Says musicologist Tim Riley:

“Ringo’s response to the piano’s lick packs plenty of energy in the snap of his snare. The claves that perk away throughout give it a kind of lounge-act character, a domesticated banality next to the piano-drum exchange.

Professor Steven Baur says that the dynamics and dramatic effect of the song depend largely on variations in the percussive register. Throughout the verses, as Lennon and McCartney softly recite a litany of promises, Ringo opts for a soft, tight sound. 

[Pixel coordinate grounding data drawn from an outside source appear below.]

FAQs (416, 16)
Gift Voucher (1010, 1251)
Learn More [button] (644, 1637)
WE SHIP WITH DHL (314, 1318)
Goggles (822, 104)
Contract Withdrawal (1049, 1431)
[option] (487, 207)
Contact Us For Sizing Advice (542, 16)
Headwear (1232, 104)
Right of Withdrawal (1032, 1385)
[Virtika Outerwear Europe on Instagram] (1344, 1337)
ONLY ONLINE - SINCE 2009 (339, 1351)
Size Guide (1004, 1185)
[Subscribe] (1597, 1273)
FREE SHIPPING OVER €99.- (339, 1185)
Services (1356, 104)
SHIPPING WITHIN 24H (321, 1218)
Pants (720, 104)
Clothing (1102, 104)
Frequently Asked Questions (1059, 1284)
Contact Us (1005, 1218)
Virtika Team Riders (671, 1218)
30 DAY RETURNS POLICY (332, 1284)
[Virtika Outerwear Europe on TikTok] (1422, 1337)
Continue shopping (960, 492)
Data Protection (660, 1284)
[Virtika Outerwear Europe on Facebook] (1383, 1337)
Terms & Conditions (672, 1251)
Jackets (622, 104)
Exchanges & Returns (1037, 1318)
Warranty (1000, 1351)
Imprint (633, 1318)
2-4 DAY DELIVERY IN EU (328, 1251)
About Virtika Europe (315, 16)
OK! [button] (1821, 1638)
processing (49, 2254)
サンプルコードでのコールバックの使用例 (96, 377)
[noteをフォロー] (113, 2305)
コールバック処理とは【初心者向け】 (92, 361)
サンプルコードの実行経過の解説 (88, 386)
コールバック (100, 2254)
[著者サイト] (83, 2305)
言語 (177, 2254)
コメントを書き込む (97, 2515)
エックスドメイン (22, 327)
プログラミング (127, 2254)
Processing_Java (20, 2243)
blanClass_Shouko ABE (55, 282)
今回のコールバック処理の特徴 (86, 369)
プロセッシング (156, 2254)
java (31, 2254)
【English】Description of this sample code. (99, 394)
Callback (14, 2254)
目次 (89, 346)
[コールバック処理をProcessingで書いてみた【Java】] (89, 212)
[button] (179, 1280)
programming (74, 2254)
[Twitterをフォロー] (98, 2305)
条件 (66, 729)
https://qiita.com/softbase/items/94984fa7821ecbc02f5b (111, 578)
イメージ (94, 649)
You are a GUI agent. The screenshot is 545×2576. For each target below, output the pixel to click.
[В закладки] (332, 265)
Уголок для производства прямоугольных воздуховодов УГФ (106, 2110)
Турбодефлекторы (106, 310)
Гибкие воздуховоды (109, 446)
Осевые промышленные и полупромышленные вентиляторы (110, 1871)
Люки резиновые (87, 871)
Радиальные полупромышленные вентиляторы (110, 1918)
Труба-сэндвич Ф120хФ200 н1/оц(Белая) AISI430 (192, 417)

“The ride pattern, played on tightly closed hi-hats with the tip of the stick, and the light rim-tap backbeat, are hardly audible under the other percussion instruments — a tambourine, claves, and a guiro.  This sets up the dramatic drum entrance at the end of the chorus.”

Also important to the sound of this song was the new Hohner Pianet, an electric piano that amplified vibrating reeds, played alternatively by John and Paul in this song- as well as “The Night Before,” and the introduction to “You Like Me Too Much.”

Beatle scholar Walter Everett wrote that Lennon turns a knob to saturate the keyboard with maximum tremolo (perhaps to complement the hand tremolo of the parallel sixths in Martin’s Steinway part, and in contrast against the new sort of guitar/piano dialogue heard in the instrumental break.

“Tell Me What You See”  was the prototype “I’m Looking Through You” six months later. In other words- had they had more time to work on the song- it would have quickly wound up sounding like “I’ve Just Seen a Face.” In nearly all Beatle songs- there is a “part two-continuation” of the song. This is certainly so in this case. “Tell Me What You See” begat “I’ve Just Seen a Face.”